**PAGE TEXT**
----------------------------------------

They say patience is a virtue. Maybe, but it certainly makes life easier if you have it. Alas, most of us don’t, especially when we are facing something frightening, seemingly random, and threatening, like cancer. I have had to think a lot about the waiting process lately, and come up with strategies to help get me through the days. But honestly, I don’t want to just get through the days. I want to make each day as meaningful, fun, and joyful as possible. I keep saying, No matter what, I’d rather be happy than not. But how to do that? You can only fool yourself so much when your life seems to be filled with needing to wait for one thing then another – a doctor’s appointment, a procedure, a test result, an operation, the results of the operation and then whatever may come next. This issue of waiting, like so many other issues, is thrown into high relief when it is associated with a threat like cancer. But really, all waiting is the same, no matter what it’s for. Waiting for your wedding day or the first day of summer vacation feels the same as waiting for a diagnosis. The butterflies in the stomach are the same. So is the sleepiness and sleeplessness, the constant monkey brain, the inability to concentrate. It all feels the same, I think, because it is all about the same thing – the great What If?
What if it rains during my outdoor wedding? What if they tell me the cancer has spread? What if the hotel isn’t as wonderful as the brochure leads me to believe it is? What if I need chemo after all? But also: what if everything goes smoothly and I’m the happiest I’ve ever been? Then what? No, it’s not the waiting in itself that’s so bad. It’s the not knowing which the waiting highlights. It’s the lack of control. No matter how many clever plans we make, ultimately, whatever happens is not up to us. It just will be. How can anyone feel comfortable waiting for that?

----------------------------------------

Records taken from a collection

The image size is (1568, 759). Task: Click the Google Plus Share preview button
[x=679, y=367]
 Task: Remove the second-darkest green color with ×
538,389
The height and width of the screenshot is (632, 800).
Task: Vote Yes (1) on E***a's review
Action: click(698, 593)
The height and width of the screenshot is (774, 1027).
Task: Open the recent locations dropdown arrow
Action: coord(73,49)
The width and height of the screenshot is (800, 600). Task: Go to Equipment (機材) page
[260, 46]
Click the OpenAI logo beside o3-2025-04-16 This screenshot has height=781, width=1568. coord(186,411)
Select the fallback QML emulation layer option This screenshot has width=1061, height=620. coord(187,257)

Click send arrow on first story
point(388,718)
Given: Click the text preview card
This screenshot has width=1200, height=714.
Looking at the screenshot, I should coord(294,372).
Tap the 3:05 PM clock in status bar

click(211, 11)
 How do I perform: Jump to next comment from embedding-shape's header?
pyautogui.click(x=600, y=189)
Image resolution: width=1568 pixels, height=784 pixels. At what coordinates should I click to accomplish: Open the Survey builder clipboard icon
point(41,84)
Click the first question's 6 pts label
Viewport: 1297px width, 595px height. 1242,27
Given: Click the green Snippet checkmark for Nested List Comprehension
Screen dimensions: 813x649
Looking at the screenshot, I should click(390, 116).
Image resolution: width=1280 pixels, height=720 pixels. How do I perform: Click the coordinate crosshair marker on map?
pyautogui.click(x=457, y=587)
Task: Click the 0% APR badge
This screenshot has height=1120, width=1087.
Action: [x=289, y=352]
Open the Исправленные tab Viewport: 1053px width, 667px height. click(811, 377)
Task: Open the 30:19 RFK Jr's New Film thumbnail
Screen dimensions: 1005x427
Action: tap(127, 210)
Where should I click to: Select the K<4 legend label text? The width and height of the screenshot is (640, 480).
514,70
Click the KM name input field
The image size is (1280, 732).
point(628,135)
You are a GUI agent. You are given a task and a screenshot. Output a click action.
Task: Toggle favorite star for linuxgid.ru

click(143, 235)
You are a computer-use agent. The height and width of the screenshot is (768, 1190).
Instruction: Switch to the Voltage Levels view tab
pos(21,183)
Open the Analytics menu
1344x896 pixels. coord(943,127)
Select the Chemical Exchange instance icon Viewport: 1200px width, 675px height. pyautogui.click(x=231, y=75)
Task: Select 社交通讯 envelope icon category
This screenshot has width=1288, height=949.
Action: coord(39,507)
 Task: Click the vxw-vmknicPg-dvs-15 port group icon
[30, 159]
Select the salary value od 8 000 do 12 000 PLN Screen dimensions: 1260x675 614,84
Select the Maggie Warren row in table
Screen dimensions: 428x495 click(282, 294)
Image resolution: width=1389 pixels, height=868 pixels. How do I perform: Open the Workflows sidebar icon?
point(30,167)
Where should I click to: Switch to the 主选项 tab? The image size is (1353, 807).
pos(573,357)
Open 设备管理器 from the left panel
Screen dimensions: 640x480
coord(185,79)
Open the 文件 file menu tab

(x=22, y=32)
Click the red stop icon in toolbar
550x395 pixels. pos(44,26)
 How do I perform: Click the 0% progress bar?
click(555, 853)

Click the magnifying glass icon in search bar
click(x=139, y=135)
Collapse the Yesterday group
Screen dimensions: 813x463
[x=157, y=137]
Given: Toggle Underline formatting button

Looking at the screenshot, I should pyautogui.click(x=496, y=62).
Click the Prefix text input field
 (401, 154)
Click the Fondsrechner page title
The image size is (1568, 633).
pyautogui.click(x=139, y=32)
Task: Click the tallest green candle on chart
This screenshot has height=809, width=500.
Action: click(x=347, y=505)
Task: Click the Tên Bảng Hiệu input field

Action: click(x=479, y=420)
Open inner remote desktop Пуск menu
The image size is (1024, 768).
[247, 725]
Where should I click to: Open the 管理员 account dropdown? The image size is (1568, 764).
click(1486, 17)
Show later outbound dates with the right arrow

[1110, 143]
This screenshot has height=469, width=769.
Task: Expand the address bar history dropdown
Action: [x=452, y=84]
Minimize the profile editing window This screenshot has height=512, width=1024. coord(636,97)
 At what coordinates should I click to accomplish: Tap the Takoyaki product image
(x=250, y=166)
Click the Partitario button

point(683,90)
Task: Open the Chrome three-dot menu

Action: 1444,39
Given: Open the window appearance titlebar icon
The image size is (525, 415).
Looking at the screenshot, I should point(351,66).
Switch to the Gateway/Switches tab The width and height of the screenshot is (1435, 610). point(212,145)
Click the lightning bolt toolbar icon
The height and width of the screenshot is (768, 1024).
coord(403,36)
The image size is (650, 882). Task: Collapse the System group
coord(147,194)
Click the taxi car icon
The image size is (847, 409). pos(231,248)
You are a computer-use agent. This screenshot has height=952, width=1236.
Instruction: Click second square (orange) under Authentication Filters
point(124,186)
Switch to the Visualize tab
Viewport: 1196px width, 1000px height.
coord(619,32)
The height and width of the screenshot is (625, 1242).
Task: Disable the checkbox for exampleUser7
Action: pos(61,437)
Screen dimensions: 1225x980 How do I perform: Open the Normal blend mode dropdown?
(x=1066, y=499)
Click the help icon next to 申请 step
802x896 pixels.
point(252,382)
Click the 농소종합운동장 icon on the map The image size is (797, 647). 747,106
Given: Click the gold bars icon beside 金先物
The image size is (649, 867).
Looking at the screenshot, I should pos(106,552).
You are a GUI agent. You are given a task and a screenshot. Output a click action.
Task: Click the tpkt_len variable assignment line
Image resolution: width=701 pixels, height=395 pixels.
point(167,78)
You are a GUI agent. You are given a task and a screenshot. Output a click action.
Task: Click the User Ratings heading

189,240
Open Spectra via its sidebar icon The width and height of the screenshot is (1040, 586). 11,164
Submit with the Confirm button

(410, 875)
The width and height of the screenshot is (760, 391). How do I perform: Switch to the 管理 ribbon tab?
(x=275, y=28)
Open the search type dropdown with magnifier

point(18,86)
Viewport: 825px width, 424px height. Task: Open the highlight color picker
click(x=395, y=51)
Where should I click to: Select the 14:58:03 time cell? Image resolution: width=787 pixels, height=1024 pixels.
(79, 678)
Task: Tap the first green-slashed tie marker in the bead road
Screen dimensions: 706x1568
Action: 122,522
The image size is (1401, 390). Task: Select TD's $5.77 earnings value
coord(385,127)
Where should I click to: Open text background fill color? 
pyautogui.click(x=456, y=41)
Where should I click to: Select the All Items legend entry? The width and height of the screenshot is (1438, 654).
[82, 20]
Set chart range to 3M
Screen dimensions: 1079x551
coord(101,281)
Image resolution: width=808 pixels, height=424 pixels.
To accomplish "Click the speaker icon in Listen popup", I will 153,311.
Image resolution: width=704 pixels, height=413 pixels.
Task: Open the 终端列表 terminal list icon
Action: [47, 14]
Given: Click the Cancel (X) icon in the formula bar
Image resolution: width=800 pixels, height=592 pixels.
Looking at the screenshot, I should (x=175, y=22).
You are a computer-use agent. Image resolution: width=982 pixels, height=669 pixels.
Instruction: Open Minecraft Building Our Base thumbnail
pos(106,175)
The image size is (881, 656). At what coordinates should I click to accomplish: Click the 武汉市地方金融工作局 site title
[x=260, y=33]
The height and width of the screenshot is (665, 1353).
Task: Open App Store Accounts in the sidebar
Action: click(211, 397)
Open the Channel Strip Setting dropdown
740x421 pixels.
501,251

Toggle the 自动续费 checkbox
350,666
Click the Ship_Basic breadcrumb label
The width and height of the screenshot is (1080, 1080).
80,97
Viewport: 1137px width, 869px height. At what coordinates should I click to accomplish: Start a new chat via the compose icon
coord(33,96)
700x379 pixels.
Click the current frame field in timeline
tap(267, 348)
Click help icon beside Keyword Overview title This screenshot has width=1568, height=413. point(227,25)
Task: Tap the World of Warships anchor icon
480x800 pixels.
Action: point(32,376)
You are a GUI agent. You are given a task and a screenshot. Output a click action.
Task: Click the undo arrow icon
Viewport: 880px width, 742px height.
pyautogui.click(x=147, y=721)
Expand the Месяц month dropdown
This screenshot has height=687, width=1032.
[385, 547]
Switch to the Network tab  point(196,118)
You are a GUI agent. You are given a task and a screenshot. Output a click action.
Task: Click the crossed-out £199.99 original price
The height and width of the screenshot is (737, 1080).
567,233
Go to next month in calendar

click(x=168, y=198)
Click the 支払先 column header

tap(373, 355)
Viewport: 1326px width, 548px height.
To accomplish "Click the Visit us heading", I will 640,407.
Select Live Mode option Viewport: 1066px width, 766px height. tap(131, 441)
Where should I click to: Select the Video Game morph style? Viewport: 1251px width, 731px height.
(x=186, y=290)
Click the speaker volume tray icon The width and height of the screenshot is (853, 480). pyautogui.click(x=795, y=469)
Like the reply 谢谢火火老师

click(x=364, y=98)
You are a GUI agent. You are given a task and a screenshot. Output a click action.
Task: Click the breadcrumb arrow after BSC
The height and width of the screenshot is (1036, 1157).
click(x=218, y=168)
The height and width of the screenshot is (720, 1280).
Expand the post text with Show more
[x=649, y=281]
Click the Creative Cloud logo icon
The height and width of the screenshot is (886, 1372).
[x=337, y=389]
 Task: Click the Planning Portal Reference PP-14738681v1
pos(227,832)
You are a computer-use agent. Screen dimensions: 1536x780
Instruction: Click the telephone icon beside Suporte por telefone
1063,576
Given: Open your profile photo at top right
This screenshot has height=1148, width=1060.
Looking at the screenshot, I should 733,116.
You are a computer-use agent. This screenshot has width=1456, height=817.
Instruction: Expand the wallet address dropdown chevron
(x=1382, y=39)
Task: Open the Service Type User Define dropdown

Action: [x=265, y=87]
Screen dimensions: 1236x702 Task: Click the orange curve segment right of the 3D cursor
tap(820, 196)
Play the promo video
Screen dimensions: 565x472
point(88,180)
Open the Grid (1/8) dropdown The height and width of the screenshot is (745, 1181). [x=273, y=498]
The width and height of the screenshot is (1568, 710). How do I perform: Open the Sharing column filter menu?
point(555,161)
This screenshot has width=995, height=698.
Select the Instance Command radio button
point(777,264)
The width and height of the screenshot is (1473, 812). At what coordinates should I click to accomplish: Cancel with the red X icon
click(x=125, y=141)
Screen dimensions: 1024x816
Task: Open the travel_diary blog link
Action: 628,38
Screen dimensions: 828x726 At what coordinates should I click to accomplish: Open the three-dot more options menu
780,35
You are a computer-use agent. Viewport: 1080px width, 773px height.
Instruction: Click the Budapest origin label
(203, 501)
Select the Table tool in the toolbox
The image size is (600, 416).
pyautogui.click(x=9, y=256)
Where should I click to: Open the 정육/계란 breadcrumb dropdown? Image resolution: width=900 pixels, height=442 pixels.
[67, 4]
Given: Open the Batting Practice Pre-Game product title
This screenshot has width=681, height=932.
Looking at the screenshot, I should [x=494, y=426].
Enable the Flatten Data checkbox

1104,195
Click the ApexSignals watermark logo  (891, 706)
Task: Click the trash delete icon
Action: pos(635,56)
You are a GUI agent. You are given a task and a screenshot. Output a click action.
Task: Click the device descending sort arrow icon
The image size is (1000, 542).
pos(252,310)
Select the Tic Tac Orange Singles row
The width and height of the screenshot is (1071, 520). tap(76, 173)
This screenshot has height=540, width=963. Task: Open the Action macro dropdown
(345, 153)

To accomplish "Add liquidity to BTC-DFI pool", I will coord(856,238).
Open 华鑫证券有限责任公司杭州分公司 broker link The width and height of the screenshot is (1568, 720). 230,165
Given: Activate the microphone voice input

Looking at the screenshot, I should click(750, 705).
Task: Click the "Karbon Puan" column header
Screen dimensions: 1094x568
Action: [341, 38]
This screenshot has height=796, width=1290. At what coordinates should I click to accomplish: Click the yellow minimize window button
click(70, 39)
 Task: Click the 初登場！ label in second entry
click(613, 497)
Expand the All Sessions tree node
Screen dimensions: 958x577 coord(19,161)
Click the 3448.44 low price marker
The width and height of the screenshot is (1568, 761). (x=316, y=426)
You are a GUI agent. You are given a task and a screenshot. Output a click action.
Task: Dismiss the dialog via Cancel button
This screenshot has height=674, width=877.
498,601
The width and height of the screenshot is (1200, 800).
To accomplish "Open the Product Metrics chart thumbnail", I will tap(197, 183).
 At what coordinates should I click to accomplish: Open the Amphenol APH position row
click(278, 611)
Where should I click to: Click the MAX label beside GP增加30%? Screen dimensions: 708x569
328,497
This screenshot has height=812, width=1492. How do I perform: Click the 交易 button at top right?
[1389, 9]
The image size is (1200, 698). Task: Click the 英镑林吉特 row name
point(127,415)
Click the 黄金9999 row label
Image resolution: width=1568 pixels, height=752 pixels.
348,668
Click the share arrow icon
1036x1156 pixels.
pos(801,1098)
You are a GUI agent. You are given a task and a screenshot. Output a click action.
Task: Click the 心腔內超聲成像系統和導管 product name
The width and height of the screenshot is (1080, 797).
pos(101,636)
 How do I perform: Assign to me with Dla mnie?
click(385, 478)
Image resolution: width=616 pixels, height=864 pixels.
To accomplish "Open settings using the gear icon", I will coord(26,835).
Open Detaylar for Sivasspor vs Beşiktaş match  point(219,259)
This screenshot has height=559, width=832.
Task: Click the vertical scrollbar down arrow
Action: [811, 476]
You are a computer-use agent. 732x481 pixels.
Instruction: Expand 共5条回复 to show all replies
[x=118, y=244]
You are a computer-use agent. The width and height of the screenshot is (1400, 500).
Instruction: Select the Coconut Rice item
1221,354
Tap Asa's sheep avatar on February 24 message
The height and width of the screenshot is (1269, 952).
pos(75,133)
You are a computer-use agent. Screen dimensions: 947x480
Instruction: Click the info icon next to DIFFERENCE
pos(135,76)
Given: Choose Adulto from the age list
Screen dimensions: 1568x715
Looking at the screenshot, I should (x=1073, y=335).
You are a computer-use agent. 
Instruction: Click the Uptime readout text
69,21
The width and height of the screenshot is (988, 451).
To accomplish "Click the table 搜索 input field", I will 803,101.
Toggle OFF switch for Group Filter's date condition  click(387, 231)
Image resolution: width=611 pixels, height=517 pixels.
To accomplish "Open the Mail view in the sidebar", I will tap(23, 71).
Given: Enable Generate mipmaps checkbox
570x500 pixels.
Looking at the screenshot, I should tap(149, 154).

----------------------------------------

**QUESTIONS ON THE MATERIAL**
1 - Answer from the text on waiting:
(a) According to the text, waiting for a wedding day or the first day of summer vacation feels the same as waiting for what?
(b) What does the author keep saying she would rather be, no matter what?
(c) What does the text say the waiting highlights?
2 - Write out the part of the text on waiting that opens with the words containing "What if it rains" and closes with "waiting for that?".
3 - Pick up the text on waiting from where it stops, and continue it.
These data have no connection to the text on waiting.

**RESPONSE LIST**
1 -
(a) A diagnosis.
(b) Happy.
(c) The not knowing.

2 -
What if it rains during my outdoor wedding? What if they tell me the cancer has spread? What if the hotel isn’t as wonderful as the brochure leads me to believe it is? What if I need chemo after all? But also: what if everything goes smoothly and I’m the happiest I’ve ever been? Then what? No, it’s not the waiting in itself that’s so bad. It’s the not knowing which the waiting highlights. It’s the lack of control. No matter how many clever plans we make, ultimately, whatever happens is not up to us. It just will be. How can anyone feel comfortable waiting for that?

3 -
Being able to write all this down is not the same as being able to live it. Waiting is hard. Period. But there are strategies that are helping me and maybe they will help others, too, whether the situation is cancer or anything else. For me, it’s all about balance (ugh – that difficult word again). What I am trying to do is balance the amount of time each day between when I am focussing on the cancer and doing whatever I can to prepare myself for the unknowable, and distracting myself completely.
What am I doing to prepare?
- Reading over the pre-op preparation materials and buying whatever I might need
- Making sure I understand what the cancer is and what it is not
- Preparing lists of family and friends to contact during the process
- Asking for help when I need it
- Talking about my fears and confusions, rather than bottling them up
- Eating well – the surgical team has asked that I carbo-load as if I was about to run a marathon. This part, I like.
- Exercise every day and stay active. This isn’t always easy or even possible, but I’m doing what I can
- Organizing work so that Writing Through, the organization I founded and run, continues to tick along even if I’m not at the helm for a while. Luckily, my amazing staff and team of volunteers hardly need me at all these days.
- Writing these blogs and writing in my journal
What am I doing to distract myself?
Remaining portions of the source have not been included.